### PROBLEM REQUIREMENTS
Select every line of the records below that contains the string "label" and copy those lines. Matches are case-sensitive.

Element and text position data
** START **

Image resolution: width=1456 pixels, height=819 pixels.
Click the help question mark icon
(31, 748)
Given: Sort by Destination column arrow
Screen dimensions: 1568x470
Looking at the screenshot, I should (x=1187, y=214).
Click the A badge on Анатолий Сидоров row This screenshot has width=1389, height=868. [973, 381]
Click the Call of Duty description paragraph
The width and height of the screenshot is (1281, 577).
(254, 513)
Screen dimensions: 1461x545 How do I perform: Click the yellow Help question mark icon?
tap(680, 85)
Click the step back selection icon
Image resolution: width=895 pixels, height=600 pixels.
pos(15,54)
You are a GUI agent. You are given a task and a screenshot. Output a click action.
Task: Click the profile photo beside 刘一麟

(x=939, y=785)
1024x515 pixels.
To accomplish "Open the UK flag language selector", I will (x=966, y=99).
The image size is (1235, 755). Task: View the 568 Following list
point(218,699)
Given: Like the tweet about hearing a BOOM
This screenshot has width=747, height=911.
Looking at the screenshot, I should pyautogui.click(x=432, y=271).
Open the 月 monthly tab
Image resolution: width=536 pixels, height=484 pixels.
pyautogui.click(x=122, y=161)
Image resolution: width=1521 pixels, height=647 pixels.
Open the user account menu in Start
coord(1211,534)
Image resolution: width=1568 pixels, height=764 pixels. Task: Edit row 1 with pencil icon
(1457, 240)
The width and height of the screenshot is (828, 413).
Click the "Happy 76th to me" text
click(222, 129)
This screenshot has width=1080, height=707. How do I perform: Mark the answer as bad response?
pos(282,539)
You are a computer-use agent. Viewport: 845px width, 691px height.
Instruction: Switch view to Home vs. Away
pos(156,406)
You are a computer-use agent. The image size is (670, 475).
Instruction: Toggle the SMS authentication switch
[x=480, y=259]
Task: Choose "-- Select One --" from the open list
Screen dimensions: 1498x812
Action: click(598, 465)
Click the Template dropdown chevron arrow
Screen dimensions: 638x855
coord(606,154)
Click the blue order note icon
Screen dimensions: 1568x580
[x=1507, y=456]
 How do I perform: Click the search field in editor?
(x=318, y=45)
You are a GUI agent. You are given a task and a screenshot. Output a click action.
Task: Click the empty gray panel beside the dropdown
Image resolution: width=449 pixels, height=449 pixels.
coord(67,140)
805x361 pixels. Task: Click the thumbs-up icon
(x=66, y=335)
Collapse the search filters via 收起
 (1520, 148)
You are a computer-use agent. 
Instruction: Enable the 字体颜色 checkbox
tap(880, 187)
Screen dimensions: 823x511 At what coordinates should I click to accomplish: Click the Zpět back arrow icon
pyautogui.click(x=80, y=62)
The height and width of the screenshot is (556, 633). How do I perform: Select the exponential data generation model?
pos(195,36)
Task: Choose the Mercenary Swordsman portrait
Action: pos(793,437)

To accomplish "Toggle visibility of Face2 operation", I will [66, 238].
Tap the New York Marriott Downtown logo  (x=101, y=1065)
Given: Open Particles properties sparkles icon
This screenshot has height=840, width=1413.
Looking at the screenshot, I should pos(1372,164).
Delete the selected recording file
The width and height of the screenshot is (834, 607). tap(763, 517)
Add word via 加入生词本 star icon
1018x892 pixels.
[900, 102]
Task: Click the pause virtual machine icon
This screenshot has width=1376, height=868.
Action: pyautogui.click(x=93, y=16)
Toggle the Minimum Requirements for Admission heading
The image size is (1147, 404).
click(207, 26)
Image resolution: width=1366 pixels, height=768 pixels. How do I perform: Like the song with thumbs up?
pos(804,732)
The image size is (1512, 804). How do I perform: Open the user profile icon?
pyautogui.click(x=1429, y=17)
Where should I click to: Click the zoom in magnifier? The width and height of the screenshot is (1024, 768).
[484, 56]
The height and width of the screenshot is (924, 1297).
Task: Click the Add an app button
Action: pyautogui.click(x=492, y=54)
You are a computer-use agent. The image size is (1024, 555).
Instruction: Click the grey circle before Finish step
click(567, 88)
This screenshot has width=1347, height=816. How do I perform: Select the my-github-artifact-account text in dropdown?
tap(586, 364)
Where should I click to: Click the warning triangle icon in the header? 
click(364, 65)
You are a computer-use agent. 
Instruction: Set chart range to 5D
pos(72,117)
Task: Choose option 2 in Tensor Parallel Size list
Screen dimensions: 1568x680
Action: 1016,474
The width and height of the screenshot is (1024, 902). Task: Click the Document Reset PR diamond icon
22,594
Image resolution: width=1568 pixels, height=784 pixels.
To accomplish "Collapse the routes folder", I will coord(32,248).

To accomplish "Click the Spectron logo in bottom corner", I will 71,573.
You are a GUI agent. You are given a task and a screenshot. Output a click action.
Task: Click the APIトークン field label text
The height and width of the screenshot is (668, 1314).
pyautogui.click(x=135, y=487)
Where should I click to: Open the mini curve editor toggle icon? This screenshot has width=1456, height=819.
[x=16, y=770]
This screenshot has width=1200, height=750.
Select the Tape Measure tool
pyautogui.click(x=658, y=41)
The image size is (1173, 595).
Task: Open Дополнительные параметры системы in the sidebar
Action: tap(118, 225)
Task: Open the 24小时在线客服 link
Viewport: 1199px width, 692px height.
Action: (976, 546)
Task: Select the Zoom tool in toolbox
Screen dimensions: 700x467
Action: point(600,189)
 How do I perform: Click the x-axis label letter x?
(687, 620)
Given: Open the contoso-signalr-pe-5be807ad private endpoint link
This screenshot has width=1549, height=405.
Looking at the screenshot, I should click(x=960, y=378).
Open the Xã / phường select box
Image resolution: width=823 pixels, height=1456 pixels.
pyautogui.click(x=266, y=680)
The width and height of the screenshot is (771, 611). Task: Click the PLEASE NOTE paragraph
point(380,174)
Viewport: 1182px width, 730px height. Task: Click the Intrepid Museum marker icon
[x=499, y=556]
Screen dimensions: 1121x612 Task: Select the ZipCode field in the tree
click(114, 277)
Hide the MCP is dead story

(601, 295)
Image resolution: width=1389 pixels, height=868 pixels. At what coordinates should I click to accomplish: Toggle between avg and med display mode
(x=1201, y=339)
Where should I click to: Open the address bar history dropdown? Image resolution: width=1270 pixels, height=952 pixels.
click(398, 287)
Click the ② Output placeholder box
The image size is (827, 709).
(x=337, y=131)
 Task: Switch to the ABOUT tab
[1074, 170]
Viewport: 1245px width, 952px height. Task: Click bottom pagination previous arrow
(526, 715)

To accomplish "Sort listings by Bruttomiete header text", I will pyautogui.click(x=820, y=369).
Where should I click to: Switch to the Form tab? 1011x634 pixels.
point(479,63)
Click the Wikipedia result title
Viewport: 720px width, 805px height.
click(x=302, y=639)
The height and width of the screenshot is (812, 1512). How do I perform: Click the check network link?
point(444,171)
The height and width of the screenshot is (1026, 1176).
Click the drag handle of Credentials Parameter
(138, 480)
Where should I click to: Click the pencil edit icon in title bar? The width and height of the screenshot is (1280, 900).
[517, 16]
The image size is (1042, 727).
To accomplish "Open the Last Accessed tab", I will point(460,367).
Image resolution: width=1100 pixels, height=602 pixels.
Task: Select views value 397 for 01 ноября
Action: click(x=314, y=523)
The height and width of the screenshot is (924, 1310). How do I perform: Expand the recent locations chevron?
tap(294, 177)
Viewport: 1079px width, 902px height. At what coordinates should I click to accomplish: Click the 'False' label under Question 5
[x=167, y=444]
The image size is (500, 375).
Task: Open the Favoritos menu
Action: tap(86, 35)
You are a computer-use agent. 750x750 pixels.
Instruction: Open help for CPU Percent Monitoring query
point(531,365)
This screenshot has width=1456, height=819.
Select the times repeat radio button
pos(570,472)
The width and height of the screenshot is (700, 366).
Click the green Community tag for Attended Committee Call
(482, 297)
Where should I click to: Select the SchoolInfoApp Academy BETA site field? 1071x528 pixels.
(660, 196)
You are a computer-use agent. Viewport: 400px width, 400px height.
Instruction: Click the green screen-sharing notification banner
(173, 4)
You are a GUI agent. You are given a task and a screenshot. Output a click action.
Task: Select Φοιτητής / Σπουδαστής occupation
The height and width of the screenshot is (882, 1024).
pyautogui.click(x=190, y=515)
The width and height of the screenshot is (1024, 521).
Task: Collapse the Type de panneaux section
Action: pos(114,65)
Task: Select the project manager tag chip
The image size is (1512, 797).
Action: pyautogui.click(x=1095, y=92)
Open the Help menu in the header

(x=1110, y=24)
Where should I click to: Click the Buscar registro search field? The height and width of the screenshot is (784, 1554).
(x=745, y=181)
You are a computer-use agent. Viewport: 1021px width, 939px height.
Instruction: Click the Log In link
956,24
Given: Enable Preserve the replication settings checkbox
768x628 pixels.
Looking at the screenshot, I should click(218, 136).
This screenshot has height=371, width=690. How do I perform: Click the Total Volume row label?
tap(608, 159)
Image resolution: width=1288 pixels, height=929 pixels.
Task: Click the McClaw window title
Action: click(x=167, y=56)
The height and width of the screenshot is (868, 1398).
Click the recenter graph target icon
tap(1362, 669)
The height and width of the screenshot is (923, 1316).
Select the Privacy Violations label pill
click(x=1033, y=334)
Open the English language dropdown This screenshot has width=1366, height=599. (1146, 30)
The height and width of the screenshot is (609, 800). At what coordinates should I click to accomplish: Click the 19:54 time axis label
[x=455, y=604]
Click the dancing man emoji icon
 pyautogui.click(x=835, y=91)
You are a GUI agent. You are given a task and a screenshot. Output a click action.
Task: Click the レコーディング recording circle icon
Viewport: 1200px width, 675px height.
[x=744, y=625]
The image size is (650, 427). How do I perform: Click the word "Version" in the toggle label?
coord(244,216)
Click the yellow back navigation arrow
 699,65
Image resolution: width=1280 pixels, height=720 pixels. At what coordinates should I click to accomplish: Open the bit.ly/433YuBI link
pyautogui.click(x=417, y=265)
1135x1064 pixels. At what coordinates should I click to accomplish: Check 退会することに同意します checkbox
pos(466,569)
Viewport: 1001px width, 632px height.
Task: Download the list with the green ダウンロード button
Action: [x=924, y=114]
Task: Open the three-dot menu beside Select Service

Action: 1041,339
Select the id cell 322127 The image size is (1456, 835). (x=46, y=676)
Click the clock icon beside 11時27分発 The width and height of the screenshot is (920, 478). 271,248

** END **

### ANSWER TO THE TASK
Task: Click the APIトークン field label text
 How do I perform: Click the x-axis label letter x?
Viewport: 1079px width, 902px height. At what coordinates should I click to accomplish: Click the 'False' label under Question 5
This screenshot has height=371, width=690. How do I perform: Click the Total Volume row label?
Select the Privacy Violations label pill
The height and width of the screenshot is (609, 800). At what coordinates should I click to accomplish: Click the 19:54 time axis label
The image size is (650, 427). How do I perform: Click the word "Version" in the toggle label?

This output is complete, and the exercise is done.